Reviewing the Tamil version Amman, D. S. Ramanujam of The Hindu wrote, "Soundarya puts her heart and soul into her performance as the hapless girl caught in the vicious circle of her relatives and in the scene where she loses her baby and in the portion trying to save her afflicted husband from Gorak's spell without inviting the help of the Goddess, she sizzles."

==Awards and honours==
Filmfare Awards

- Best Actress – Telugu - Soundarya

- Nandi Awards
- Special Jury Award - Shyam Prasad Reddy - Soundarya
- Best Makeup Artist - M. Chandra Rao
- Best Female Dubbing Artist - Saritha

==Legacy==
The success of Ammoru established the trend of mythological fantasy films with visual effects in Telugu cinema.

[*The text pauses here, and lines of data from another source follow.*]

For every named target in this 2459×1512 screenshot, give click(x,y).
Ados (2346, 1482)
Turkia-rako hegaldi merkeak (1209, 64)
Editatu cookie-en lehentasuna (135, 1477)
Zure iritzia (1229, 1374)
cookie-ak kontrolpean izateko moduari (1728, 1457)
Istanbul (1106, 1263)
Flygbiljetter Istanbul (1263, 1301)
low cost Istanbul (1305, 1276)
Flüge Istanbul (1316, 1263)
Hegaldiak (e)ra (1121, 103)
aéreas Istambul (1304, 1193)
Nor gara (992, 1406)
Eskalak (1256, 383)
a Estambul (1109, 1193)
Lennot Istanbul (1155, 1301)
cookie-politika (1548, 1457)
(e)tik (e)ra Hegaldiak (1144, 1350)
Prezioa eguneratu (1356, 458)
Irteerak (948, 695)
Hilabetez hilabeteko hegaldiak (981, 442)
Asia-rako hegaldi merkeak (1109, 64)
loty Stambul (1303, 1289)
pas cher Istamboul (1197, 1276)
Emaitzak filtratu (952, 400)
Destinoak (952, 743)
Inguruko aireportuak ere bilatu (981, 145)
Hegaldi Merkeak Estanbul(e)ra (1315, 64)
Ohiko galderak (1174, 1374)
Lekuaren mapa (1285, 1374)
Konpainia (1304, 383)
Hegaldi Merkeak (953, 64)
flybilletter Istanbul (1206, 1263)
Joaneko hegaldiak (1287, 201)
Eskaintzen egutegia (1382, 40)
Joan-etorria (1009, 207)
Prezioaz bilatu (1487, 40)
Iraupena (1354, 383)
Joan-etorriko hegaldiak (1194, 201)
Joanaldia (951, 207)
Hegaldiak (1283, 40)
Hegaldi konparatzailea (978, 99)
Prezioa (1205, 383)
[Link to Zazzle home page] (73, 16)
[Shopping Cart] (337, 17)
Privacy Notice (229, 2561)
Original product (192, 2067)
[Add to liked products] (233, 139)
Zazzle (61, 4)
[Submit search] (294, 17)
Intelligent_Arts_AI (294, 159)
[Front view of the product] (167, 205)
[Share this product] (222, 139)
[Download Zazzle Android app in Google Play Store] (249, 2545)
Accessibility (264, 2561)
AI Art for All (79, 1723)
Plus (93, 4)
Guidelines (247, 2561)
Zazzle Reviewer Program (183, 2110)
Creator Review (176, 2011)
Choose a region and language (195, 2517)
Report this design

It elevated the profile of director Kodi Ramakrishna who gained reputation for directing fantasy and graphics-heavy films. After Ammoru, he directed other notable visual effects-based films, including Devi (1999), Deviputrudu (2001) and Anji (2004).

The film proved to be a launchpad for Soundarya, who went on to become a major star in Telugu cinema. Ramya Krishna was praised for her versatility in playing both glamorous and divine roles, she received widespread acclaim for her portrayal of the Goddess, similar to the veteran actress K. R. Vijaya.